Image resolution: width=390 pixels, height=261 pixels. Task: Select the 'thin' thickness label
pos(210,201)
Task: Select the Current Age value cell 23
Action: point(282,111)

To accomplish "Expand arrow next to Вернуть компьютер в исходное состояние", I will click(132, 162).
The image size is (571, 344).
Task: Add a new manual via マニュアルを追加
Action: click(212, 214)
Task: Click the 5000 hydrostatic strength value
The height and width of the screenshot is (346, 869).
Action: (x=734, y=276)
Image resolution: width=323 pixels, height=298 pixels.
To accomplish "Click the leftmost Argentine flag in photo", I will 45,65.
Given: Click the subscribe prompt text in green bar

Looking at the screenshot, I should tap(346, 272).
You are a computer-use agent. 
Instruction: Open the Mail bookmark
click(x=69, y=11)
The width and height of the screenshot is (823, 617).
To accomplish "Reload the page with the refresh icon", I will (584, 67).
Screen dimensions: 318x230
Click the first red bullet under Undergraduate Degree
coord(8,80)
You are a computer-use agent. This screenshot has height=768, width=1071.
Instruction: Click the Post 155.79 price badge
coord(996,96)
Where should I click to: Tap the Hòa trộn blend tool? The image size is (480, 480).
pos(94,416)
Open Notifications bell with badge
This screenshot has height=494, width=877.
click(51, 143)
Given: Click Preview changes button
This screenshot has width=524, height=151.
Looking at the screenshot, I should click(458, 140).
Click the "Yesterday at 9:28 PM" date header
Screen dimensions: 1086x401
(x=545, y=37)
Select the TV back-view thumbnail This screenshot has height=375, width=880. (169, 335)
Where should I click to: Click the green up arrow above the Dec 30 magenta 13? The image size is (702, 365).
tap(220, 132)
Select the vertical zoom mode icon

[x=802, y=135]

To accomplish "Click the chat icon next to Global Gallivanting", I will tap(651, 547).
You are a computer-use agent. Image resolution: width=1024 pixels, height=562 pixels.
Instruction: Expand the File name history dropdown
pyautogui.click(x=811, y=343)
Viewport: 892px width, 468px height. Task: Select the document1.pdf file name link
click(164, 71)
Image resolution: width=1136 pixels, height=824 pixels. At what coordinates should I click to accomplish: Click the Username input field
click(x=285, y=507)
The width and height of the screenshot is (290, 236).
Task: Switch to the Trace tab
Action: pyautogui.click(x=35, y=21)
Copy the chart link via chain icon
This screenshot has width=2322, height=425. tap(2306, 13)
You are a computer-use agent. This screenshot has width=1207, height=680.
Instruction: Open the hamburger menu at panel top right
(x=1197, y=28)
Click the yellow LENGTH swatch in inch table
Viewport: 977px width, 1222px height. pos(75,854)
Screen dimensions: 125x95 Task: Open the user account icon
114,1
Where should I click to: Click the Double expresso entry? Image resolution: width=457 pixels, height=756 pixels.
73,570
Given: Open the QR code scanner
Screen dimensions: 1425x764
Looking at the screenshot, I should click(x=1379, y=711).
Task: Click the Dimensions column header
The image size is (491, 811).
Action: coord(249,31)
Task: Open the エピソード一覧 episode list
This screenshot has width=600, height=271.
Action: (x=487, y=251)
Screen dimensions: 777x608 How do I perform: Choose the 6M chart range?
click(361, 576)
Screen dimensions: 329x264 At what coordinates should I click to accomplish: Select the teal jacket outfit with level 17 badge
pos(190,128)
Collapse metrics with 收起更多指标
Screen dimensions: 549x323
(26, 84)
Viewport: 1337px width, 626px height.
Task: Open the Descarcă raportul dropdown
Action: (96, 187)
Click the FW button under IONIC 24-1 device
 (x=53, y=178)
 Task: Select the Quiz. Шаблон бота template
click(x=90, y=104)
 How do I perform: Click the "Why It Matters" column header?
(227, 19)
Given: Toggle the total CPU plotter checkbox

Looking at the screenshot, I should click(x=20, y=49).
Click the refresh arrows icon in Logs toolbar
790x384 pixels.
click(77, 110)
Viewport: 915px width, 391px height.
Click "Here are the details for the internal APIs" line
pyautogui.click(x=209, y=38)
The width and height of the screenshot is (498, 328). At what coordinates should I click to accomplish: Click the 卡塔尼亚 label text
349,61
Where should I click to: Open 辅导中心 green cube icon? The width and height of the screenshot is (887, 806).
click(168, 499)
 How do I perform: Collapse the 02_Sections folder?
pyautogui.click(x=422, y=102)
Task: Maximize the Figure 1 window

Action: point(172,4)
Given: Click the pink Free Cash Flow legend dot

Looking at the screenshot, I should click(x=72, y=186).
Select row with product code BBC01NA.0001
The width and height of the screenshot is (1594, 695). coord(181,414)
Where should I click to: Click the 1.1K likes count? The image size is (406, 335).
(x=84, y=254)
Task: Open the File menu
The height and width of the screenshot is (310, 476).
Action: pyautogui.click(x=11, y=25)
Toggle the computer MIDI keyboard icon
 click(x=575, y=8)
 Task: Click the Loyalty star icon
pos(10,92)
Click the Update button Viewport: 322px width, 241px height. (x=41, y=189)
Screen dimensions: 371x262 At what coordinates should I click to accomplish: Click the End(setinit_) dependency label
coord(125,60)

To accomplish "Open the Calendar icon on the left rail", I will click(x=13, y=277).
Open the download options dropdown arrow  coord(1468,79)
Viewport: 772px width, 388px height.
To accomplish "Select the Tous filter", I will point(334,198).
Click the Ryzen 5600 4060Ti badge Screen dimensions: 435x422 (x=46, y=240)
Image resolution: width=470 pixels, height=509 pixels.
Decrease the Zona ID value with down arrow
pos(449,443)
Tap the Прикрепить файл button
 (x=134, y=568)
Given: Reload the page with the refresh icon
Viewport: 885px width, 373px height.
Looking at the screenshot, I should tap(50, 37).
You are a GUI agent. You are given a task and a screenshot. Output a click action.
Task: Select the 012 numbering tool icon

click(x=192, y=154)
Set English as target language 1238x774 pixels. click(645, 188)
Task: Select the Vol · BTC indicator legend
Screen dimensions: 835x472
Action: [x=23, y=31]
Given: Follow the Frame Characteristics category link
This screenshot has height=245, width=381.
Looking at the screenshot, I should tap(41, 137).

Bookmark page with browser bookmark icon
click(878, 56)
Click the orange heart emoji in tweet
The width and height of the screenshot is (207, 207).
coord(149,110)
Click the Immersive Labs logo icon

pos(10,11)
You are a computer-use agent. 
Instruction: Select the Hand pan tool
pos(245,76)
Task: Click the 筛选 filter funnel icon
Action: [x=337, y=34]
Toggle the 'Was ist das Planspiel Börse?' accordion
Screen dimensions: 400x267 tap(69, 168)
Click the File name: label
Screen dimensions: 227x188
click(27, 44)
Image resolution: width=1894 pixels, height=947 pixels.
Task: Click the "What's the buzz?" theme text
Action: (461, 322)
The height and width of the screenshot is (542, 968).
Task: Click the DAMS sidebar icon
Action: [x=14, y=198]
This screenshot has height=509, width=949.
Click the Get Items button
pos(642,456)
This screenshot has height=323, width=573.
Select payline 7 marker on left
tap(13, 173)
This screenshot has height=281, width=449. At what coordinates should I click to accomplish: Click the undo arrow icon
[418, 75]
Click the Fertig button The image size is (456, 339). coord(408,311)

__________

THE TASK -
Print the records above exactly as written.

RESULT FOR THIS EXERCISE -
Image resolution: width=390 pixels, height=261 pixels. Task: Select the 'thin' thickness label
pos(210,201)
Task: Select the Current Age value cell 23
Action: point(282,111)

To accomplish "Expand arrow next to Вернуть компьютер в исходное состояние", I will click(132, 162).
The image size is (571, 344).
Task: Add a new manual via マニュアルを追加
Action: click(212, 214)
Task: Click the 5000 hydrostatic strength value
The height and width of the screenshot is (346, 869).
Action: (x=734, y=276)
Image resolution: width=323 pixels, height=298 pixels.
To accomplish "Click the leftmost Argentine flag in photo", I will 45,65.
Given: Click the subscribe prompt text in green bar

Looking at the screenshot, I should tap(346, 272).
You are a computer-use agent. 
Instruction: Open the Mail bookmark
click(x=69, y=11)
The width and height of the screenshot is (823, 617).
To accomplish "Reload the page with the refresh icon", I will (584, 67).
Screen dimensions: 318x230
Click the first red bullet under Undergraduate Degree
coord(8,80)
You are a computer-use agent. This screenshot has height=768, width=1071.
Instruction: Click the Post 155.79 price badge
coord(996,96)
Where should I click to: Tap the Hòa trộn blend tool? The image size is (480, 480).
pos(94,416)
Open Notifications bell with badge
This screenshot has height=494, width=877.
click(51, 143)
Given: Click Preview changes button
This screenshot has width=524, height=151.
Looking at the screenshot, I should click(458, 140).
Click the "Yesterday at 9:28 PM" date header
Screen dimensions: 1086x401
(x=545, y=37)
Select the TV back-view thumbnail This screenshot has height=375, width=880. (169, 335)
Where should I click to: Click the green up arrow above the Dec 30 magenta 13? The image size is (702, 365).
tap(220, 132)
Select the vertical zoom mode icon

[x=802, y=135]

To accomplish "Click the chat icon next to Global Gallivanting", I will tap(651, 547).
You are a computer-use agent. Image resolution: width=1024 pixels, height=562 pixels.
Instruction: Expand the File name history dropdown
pyautogui.click(x=811, y=343)
Viewport: 892px width, 468px height. Task: Select the document1.pdf file name link
click(164, 71)
Image resolution: width=1136 pixels, height=824 pixels. At what coordinates should I click to accomplish: Click the Username input field
click(x=285, y=507)
The width and height of the screenshot is (290, 236).
Task: Switch to the Trace tab
Action: pyautogui.click(x=35, y=21)
Copy the chart link via chain icon
This screenshot has width=2322, height=425. tap(2306, 13)
You are a computer-use agent. This screenshot has width=1207, height=680.
Instruction: Open the hamburger menu at panel top right
(x=1197, y=28)
Click the yellow LENGTH swatch in inch table
Viewport: 977px width, 1222px height. pos(75,854)
Screen dimensions: 125x95 Task: Open the user account icon
114,1
Where should I click to: Click the Double expresso entry? Image resolution: width=457 pixels, height=756 pixels.
73,570
Given: Open the QR code scanner
Screen dimensions: 1425x764
Looking at the screenshot, I should click(x=1379, y=711).
Task: Click the Dimensions column header
The image size is (491, 811).
Action: coord(249,31)
Task: Open the エピソード一覧 episode list
This screenshot has width=600, height=271.
Action: (x=487, y=251)
Screen dimensions: 777x608 How do I perform: Choose the 6M chart range?
click(361, 576)
Screen dimensions: 329x264 At what coordinates should I click to accomplish: Select the teal jacket outfit with level 17 badge
pos(190,128)
Collapse metrics with 收起更多指标
Screen dimensions: 549x323
(26, 84)
Viewport: 1337px width, 626px height.
Task: Open the Descarcă raportul dropdown
Action: (96, 187)
Click the FW button under IONIC 24-1 device
 (x=53, y=178)
 Task: Select the Quiz. Шаблон бота template
click(x=90, y=104)
 How do I perform: Click the "Why It Matters" column header?
(227, 19)
Given: Toggle the total CPU plotter checkbox

Looking at the screenshot, I should click(x=20, y=49).
Click the refresh arrows icon in Logs toolbar
790x384 pixels.
click(77, 110)
Viewport: 915px width, 391px height.
Click "Here are the details for the internal APIs" line
pyautogui.click(x=209, y=38)
The width and height of the screenshot is (498, 328). At what coordinates should I click to accomplish: Click the 卡塔尼亚 label text
349,61
Where should I click to: Open 辅导中心 green cube icon? The width and height of the screenshot is (887, 806).
click(168, 499)
 How do I perform: Collapse the 02_Sections folder?
pyautogui.click(x=422, y=102)
Task: Maximize the Figure 1 window

Action: point(172,4)
Given: Click the pink Free Cash Flow legend dot

Looking at the screenshot, I should click(x=72, y=186).
Select row with product code BBC01NA.0001
The width and height of the screenshot is (1594, 695). coord(181,414)
Where should I click to: Click the 1.1K likes count? The image size is (406, 335).
(x=84, y=254)
Task: Open the File menu
The height and width of the screenshot is (310, 476).
Action: pyautogui.click(x=11, y=25)
Toggle the computer MIDI keyboard icon
 click(x=575, y=8)
 Task: Click the Loyalty star icon
pos(10,92)
Click the Update button Viewport: 322px width, 241px height. (x=41, y=189)
Screen dimensions: 371x262 At what coordinates should I click to accomplish: Click the End(setinit_) dependency label
coord(125,60)

To accomplish "Open the Calendar icon on the left rail", I will click(x=13, y=277).
Open the download options dropdown arrow  coord(1468,79)
Viewport: 772px width, 388px height.
To accomplish "Select the Tous filter", I will point(334,198).
Click the Ryzen 5600 4060Ti badge Screen dimensions: 435x422 (x=46, y=240)
Image resolution: width=470 pixels, height=509 pixels.
Decrease the Zona ID value with down arrow
pos(449,443)
Tap the Прикрепить файл button
 (x=134, y=568)
Given: Reload the page with the refresh icon
Viewport: 885px width, 373px height.
Looking at the screenshot, I should tap(50, 37).
You are a GUI agent. You are given a task and a screenshot. Output a click action.
Task: Select the 012 numbering tool icon

click(x=192, y=154)
Set English as target language 1238x774 pixels. click(645, 188)
Task: Select the Vol · BTC indicator legend
Screen dimensions: 835x472
Action: [x=23, y=31]
Given: Follow the Frame Characteristics category link
This screenshot has height=245, width=381.
Looking at the screenshot, I should tap(41, 137).

Bookmark page with browser bookmark icon
click(878, 56)
Click the orange heart emoji in tweet
The width and height of the screenshot is (207, 207).
coord(149,110)
Click the Immersive Labs logo icon

pos(10,11)
You are a computer-use agent. 
Instruction: Select the Hand pan tool
pos(245,76)
Task: Click the 筛选 filter funnel icon
Action: [x=337, y=34]
Toggle the 'Was ist das Planspiel Börse?' accordion
Screen dimensions: 400x267 tap(69, 168)
Click the File name: label
Screen dimensions: 227x188
click(27, 44)
Image resolution: width=1894 pixels, height=947 pixels.
Task: Click the "What's the buzz?" theme text
Action: (461, 322)
The height and width of the screenshot is (542, 968).
Task: Click the DAMS sidebar icon
Action: [x=14, y=198]
This screenshot has height=509, width=949.
Click the Get Items button
pos(642,456)
This screenshot has height=323, width=573.
Select payline 7 marker on left
tap(13, 173)
This screenshot has height=281, width=449. At what coordinates should I click to accomplish: Click the undo arrow icon
[418, 75]
Click the Fertig button The image size is (456, 339). coord(408,311)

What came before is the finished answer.